§ **Work request**: Each line below must be reproduced exactly.

::: Provided material

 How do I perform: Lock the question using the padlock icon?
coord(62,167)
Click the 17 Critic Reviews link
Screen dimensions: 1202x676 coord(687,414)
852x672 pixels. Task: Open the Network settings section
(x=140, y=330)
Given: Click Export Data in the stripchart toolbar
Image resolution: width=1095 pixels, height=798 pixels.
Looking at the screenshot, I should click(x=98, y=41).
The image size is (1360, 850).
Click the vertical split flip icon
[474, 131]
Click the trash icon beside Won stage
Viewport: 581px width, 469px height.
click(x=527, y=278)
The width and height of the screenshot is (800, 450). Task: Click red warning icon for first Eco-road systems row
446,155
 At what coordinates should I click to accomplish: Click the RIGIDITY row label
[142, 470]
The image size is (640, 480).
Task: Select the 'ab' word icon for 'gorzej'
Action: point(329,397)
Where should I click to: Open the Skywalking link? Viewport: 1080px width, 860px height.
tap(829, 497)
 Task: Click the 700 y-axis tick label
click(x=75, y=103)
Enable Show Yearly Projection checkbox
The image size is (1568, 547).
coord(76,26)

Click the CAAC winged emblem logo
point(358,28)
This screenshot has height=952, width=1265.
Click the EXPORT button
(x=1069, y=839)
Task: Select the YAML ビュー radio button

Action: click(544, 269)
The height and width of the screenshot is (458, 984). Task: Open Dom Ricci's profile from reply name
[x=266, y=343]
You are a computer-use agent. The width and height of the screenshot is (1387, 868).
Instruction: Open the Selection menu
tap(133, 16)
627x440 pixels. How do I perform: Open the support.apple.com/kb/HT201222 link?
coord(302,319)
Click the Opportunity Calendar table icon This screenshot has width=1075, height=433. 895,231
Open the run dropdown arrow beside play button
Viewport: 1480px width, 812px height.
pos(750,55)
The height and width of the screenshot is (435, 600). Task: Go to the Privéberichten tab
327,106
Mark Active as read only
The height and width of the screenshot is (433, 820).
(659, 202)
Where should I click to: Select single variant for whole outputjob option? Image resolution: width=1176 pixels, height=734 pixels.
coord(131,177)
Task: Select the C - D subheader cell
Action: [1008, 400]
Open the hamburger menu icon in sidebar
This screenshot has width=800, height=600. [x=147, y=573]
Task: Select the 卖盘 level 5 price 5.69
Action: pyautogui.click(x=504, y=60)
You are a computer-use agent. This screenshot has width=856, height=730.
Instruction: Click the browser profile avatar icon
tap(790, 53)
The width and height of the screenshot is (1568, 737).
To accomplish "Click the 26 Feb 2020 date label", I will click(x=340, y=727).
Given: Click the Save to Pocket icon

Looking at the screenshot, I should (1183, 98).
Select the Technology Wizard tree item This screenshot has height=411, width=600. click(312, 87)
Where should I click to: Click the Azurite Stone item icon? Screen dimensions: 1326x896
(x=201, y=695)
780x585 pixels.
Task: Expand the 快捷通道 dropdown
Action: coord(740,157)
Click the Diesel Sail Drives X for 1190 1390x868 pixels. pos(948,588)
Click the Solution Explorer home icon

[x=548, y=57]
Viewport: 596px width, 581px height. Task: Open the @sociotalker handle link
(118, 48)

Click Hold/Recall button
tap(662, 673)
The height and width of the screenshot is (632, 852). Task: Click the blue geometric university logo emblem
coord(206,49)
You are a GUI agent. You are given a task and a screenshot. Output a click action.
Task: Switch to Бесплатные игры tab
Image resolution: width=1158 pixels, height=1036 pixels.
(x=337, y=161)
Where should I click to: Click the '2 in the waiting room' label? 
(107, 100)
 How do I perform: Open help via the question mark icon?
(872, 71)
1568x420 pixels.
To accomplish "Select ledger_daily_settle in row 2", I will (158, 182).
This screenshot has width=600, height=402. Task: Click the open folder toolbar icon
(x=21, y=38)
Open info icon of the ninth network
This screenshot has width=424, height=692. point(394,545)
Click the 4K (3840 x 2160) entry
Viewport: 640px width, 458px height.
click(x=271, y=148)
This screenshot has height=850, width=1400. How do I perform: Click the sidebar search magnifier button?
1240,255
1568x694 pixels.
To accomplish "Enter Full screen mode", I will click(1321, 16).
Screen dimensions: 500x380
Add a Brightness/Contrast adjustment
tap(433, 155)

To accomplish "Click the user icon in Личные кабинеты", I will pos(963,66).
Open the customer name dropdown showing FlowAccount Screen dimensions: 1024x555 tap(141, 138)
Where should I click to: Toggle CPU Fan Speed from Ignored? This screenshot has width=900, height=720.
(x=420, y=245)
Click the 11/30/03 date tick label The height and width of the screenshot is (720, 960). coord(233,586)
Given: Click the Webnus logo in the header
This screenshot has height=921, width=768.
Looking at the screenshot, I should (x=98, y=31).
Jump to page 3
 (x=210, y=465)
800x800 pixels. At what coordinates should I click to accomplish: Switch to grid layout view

::::::

§ **Expected answer**:
 How do I perform: Lock the question using the padlock icon?
coord(62,167)
Click the 17 Critic Reviews link
Screen dimensions: 1202x676 coord(687,414)
852x672 pixels. Task: Open the Network settings section
(x=140, y=330)
Given: Click Export Data in the stripchart toolbar
Image resolution: width=1095 pixels, height=798 pixels.
Looking at the screenshot, I should click(x=98, y=41).
The image size is (1360, 850).
Click the vertical split flip icon
[474, 131]
Click the trash icon beside Won stage
Viewport: 581px width, 469px height.
click(x=527, y=278)
The width and height of the screenshot is (800, 450). Task: Click red warning icon for first Eco-road systems row
446,155
 At what coordinates should I click to accomplish: Click the RIGIDITY row label
[142, 470]
The image size is (640, 480).
Task: Select the 'ab' word icon for 'gorzej'
Action: point(329,397)
Where should I click to: Open the Skywalking link? Viewport: 1080px width, 860px height.
tap(829, 497)
 Task: Click the 700 y-axis tick label
click(x=75, y=103)
Enable Show Yearly Projection checkbox
The image size is (1568, 547).
coord(76,26)

Click the CAAC winged emblem logo
point(358,28)
This screenshot has height=952, width=1265.
Click the EXPORT button
(x=1069, y=839)
Task: Select the YAML ビュー radio button

Action: click(544, 269)
The height and width of the screenshot is (458, 984). Task: Open Dom Ricci's profile from reply name
[x=266, y=343]
You are a computer-use agent. The width and height of the screenshot is (1387, 868).
Instruction: Open the Selection menu
tap(133, 16)
627x440 pixels. How do I perform: Open the support.apple.com/kb/HT201222 link?
coord(302,319)
Click the Opportunity Calendar table icon This screenshot has width=1075, height=433. 895,231
Open the run dropdown arrow beside play button
Viewport: 1480px width, 812px height.
pos(750,55)
The height and width of the screenshot is (435, 600). Task: Go to the Privéberichten tab
327,106
Mark Active as read only
The height and width of the screenshot is (433, 820).
(659, 202)
Where should I click to: Select single variant for whole outputjob option? Image resolution: width=1176 pixels, height=734 pixels.
coord(131,177)
Task: Select the C - D subheader cell
Action: [1008, 400]
Open the hamburger menu icon in sidebar
This screenshot has width=800, height=600. [x=147, y=573]
Task: Select the 卖盘 level 5 price 5.69
Action: pyautogui.click(x=504, y=60)
You are a computer-use agent. This screenshot has width=856, height=730.
Instruction: Click the browser profile avatar icon
tap(790, 53)
The width and height of the screenshot is (1568, 737).
To accomplish "Click the 26 Feb 2020 date label", I will click(x=340, y=727).
Given: Click the Save to Pocket icon

Looking at the screenshot, I should (1183, 98).
Select the Technology Wizard tree item This screenshot has height=411, width=600. click(312, 87)
Where should I click to: Click the Azurite Stone item icon? Screen dimensions: 1326x896
(x=201, y=695)
780x585 pixels.
Task: Expand the 快捷通道 dropdown
Action: coord(740,157)
Click the Diesel Sail Drives X for 1190 1390x868 pixels. pos(948,588)
Click the Solution Explorer home icon

[x=548, y=57]
Viewport: 596px width, 581px height. Task: Open the @sociotalker handle link
(118, 48)

Click Hold/Recall button
tap(662, 673)
The height and width of the screenshot is (632, 852). Task: Click the blue geometric university logo emblem
coord(206,49)
You are a GUI agent. You are given a task and a screenshot. Output a click action.
Task: Switch to Бесплатные игры tab
Image resolution: width=1158 pixels, height=1036 pixels.
(x=337, y=161)
Where should I click to: Click the '2 in the waiting room' label? 
(107, 100)
 How do I perform: Open help via the question mark icon?
(872, 71)
1568x420 pixels.
To accomplish "Select ledger_daily_settle in row 2", I will (158, 182).
This screenshot has width=600, height=402. Task: Click the open folder toolbar icon
(x=21, y=38)
Open info icon of the ninth network
This screenshot has width=424, height=692. point(394,545)
Click the 4K (3840 x 2160) entry
Viewport: 640px width, 458px height.
click(x=271, y=148)
This screenshot has height=850, width=1400. How do I perform: Click the sidebar search magnifier button?
1240,255
1568x694 pixels.
To accomplish "Enter Full screen mode", I will click(1321, 16).
Screen dimensions: 500x380
Add a Brightness/Contrast adjustment
tap(433, 155)

To accomplish "Click the user icon in Личные кабинеты", I will pos(963,66).
Open the customer name dropdown showing FlowAccount Screen dimensions: 1024x555 tap(141, 138)
Where should I click to: Toggle CPU Fan Speed from Ignored? This screenshot has width=900, height=720.
(x=420, y=245)
Click the 11/30/03 date tick label The height and width of the screenshot is (720, 960). coord(233,586)
Given: Click the Webnus logo in the header
This screenshot has height=921, width=768.
Looking at the screenshot, I should (x=98, y=31).
Jump to page 3
 (x=210, y=465)
800x800 pixels. At what coordinates should I click to accomplish: Switch to grid layout view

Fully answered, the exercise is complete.